Shaking his head, acknowledging the loss as if it were his own, the centurion lowered his voice and continued.

"She just simply disappeared from the world, as if she had never existed, right before the eyes of the best physician the House of Julii could summon. Just like that. The air itself was her grave, and General Quintus' memories her headstone. The last thing the General knew of her was her last words, narrated by one of his slaves later on," pausing a bit to put together his clouded memories, the centurion then recited. "'I am but a program created to make people happy. But you haven't taken me for face value or the joy I brought you. I appreciate everything you have brought me in return, I appreciate your company, I appreciate it all… but my time is up. Arigato Gozaimasu, Quintus-sama'. That's what she was supposed to have said, or so I was told."

"Arigato Gozaimasu, Quintus-sama? What does that even mean?" Gaius asked, appropriately perplexed.

"The gods had abandoned the General on that issue. Even until his death, he never understood what it meant, and neither have I. I don't even understand what she was talking about in its entirety."

For a few seconds nothing could be heard except for the crackling of firewood and the sound of wine flowing through the Centurion's throat.

"Who could have known our General had got such a tragedy…" remarked Andronicus.

"But that has nothing to do with what we are doing here!" Aurelius regained his morale and asked back furiously. "Nice tale, sir, but that doesn't help that our brothers in many graves are crying out for blood and vengeance!"

"Yes, my young men, that is exactly what I am trying to tell you today. If the general were alive, I believe, he would wish not for the slaughter to prolong."

"With all due respect, you aren't the General to know what his wish should be!" protested the stubborn Hastati. "And look at our deads! I mean…"

"Having been a bodyguard for the General for years, I know this better than you," the Centurion shook his head. "With Mikua's demise, the last piece of the general's new mindset was put together. If the death of a seemingly nobody he had just known for a year could have depressed him so, think about if someone more important to him had died. Unfortunately, that was something we take for granted in wars. Those who are armed and want our lives we must cut them down, but those who are not… there was simply no reason and no excuse rather than petty vengeance or looting, none of which is now acceptable. He kept that mindset until the final day of his life. And for that, thousands of innocents in Segesta and Massila and Lugdunum could live rather than died."

"But…"

"That is why by sparing Patavium, noble Flavius was following General Quintus' wishes," concluded Gnaeus. "As for you… I know the last battle had been harsh. But that's life. Killing more would not resurrect those who had died. We will just have to bury our dead and go on."

Slamming the cup on the table, the Centurion's eyes turned back into the stern mood an officer should have.

"I rest my cup and my advice for today," he said. "What you do next is up to you. But there are consequences for everything you do. If general Quintus Julius' will does not ."
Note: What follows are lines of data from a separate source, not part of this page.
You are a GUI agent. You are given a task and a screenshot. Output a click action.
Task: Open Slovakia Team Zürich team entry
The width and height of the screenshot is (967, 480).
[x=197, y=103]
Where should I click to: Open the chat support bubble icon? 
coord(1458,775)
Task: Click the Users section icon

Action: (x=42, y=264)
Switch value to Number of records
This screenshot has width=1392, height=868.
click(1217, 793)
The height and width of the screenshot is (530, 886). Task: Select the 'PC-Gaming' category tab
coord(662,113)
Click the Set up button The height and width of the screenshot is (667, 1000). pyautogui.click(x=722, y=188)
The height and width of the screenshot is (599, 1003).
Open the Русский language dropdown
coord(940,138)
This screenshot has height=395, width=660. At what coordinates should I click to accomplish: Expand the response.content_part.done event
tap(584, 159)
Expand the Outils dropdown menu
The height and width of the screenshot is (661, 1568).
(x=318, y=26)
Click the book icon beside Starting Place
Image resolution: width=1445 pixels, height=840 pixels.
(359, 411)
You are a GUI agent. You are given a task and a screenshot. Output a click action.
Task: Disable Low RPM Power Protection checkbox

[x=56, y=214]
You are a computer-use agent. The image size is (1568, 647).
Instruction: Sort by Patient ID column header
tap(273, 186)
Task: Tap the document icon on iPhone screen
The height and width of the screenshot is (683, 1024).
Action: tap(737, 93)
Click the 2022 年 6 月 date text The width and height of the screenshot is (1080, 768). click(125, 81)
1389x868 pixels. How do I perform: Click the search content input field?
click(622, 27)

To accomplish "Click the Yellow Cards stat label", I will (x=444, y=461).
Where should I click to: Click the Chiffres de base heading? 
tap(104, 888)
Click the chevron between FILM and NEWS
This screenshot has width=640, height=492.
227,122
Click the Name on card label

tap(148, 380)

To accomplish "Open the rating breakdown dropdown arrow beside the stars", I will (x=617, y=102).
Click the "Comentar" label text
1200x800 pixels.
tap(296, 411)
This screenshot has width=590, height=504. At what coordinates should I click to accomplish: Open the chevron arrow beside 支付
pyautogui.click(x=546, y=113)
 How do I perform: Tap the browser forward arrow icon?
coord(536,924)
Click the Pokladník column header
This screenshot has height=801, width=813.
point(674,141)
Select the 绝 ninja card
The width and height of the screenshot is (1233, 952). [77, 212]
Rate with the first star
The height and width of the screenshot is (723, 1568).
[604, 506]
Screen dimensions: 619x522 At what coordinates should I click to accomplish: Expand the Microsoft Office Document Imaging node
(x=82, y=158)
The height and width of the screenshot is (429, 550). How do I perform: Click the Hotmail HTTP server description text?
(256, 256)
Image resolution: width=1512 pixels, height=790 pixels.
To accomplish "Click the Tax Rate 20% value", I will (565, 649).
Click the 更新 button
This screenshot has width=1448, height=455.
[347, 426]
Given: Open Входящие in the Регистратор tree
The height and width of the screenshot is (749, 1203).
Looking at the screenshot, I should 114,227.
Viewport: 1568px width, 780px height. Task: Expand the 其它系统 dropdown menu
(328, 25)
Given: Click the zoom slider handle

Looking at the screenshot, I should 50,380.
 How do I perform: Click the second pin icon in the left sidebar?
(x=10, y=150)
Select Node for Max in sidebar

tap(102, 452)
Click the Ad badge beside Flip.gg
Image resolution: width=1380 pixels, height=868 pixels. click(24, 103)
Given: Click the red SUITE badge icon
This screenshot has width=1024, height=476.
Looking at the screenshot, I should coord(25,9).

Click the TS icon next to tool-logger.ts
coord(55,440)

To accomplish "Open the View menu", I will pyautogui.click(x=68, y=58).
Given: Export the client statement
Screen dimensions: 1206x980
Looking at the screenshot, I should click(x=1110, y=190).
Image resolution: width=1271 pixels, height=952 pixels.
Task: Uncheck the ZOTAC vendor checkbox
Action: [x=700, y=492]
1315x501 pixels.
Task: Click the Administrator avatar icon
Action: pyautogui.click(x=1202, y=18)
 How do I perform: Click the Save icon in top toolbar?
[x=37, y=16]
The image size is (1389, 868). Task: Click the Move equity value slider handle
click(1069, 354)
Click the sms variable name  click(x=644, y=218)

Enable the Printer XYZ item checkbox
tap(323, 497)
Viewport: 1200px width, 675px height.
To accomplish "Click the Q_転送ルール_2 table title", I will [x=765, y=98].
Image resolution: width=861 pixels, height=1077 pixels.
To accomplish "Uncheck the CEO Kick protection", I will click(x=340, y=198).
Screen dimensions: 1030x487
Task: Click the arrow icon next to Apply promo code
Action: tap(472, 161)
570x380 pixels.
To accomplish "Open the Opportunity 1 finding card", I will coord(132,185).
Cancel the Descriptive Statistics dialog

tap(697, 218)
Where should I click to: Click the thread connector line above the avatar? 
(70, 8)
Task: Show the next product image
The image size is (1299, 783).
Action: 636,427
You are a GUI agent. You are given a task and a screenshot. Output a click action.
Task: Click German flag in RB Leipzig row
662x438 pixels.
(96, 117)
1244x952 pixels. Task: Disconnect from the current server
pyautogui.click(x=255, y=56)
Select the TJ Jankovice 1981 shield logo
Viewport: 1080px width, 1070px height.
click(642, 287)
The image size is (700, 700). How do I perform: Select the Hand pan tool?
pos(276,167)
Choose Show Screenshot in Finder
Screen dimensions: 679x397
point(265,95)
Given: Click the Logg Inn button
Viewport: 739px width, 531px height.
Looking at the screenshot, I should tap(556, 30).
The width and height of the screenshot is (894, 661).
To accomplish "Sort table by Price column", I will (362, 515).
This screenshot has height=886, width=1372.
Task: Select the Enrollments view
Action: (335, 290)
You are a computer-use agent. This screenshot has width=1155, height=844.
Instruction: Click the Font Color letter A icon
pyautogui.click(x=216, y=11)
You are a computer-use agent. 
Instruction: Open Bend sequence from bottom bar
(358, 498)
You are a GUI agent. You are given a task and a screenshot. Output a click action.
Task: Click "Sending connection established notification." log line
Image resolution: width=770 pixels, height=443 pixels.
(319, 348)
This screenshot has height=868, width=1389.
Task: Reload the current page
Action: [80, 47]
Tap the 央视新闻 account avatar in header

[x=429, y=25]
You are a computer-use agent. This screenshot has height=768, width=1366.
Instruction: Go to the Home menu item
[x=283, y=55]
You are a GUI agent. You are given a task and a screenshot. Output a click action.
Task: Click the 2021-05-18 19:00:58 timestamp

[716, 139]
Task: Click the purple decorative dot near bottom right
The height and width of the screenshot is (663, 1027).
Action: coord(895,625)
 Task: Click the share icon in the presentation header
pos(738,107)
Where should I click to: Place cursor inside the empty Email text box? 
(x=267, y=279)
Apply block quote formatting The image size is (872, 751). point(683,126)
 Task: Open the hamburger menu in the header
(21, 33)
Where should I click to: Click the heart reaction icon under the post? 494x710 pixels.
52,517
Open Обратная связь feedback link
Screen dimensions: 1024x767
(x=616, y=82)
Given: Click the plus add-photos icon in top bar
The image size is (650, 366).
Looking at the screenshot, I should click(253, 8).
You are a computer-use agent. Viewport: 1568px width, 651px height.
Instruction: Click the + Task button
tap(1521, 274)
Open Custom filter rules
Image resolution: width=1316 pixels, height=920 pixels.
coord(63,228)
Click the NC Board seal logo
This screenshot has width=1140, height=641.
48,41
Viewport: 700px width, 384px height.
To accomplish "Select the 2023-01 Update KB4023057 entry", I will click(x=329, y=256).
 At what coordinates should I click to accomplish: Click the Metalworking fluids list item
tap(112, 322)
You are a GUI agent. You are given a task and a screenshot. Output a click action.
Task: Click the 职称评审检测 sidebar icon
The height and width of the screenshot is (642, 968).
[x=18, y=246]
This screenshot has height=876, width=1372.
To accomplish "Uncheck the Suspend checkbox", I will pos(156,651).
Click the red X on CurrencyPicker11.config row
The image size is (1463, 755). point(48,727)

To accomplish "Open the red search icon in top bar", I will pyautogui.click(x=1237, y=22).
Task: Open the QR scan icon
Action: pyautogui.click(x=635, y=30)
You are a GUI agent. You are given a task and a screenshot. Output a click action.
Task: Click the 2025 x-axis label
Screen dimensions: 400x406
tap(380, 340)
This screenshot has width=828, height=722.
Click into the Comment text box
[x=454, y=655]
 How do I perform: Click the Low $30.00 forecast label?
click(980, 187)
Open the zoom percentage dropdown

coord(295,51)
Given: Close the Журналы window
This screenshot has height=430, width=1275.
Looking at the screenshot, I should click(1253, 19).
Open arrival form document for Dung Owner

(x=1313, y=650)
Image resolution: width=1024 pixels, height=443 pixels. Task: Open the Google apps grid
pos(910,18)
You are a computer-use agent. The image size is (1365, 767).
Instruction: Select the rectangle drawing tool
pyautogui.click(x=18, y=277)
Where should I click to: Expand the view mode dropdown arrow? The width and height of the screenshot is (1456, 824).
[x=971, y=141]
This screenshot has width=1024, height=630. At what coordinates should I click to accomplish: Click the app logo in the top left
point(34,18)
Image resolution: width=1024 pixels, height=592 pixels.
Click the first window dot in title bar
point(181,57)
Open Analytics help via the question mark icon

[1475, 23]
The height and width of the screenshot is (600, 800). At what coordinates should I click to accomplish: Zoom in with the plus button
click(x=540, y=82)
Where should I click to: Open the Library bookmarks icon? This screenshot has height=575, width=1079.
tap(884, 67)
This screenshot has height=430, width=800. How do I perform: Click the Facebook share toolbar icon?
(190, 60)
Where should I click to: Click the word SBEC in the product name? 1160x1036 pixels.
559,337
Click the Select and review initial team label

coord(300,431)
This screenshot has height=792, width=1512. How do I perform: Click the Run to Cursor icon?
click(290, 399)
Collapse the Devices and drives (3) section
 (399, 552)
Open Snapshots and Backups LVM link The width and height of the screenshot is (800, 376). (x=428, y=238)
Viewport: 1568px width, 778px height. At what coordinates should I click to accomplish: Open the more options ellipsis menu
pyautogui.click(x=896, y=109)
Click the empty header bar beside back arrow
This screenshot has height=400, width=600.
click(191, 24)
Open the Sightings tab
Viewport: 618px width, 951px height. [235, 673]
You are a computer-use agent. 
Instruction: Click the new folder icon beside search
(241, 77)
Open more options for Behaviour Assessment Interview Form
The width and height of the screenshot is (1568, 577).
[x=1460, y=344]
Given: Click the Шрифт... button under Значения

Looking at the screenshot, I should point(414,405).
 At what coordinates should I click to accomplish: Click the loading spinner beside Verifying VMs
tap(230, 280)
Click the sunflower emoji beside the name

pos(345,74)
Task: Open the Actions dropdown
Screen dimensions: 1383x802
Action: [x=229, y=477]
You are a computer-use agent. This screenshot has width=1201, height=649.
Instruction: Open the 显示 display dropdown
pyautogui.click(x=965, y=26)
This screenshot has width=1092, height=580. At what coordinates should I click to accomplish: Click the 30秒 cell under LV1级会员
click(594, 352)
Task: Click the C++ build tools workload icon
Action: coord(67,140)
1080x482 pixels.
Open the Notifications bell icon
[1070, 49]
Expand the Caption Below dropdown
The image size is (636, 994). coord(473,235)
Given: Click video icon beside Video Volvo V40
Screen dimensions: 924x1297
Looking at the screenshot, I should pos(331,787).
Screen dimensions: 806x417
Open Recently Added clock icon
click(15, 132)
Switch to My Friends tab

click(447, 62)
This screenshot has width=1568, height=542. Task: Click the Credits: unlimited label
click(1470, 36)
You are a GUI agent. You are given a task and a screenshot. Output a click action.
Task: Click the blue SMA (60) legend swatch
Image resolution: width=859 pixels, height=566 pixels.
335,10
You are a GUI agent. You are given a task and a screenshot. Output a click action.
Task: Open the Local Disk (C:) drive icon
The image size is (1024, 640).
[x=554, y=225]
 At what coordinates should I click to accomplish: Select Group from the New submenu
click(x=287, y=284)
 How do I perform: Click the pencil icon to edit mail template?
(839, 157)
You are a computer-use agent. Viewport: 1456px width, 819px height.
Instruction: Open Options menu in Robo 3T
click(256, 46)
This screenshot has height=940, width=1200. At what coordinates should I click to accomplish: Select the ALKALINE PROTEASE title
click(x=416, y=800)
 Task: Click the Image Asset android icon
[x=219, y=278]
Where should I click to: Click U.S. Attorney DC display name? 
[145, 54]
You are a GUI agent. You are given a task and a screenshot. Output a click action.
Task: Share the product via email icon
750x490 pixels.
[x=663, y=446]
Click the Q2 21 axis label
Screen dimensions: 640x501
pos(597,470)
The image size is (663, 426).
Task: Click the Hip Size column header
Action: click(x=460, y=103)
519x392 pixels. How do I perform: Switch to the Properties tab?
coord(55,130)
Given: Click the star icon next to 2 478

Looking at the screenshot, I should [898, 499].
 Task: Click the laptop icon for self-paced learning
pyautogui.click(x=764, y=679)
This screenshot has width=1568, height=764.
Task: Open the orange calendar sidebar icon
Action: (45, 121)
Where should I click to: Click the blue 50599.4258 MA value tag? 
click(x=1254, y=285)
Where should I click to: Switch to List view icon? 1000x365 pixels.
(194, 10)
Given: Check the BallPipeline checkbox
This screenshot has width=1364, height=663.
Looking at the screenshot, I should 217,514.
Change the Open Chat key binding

And then he left, as though letting his story seep into the mind of the three soldiers still left more or less stoned.

******

Several weeks later, the Roman army marched out of Patavium back to Arretium and the surrounding area, where their families awaited them with open arms.

Some of the survivors of the battle, however, never got the chance. Before handing the town over to the provisional military government, Flavius Julius had a fair number of Roman soldiers who disobeyed his orders to pillage and murder the townsfolk executed. In doing so, he showed the now-Roman citizens that the Legions has discipline, ethics and moral as well as welcomed them to the Roman way of life.

Among the executed there were no records of anyone named Andronicus or Aurelius. Perhaps their guts weren't as large as their mouth in the first place. Perhaps the Centurion's threats did work after all. Perhaps part of them, that of true Romans and all, found the task too cowardly for a soldier.

Or perhaps, it was the tale of a particular green-haired girl that had softened their hearts?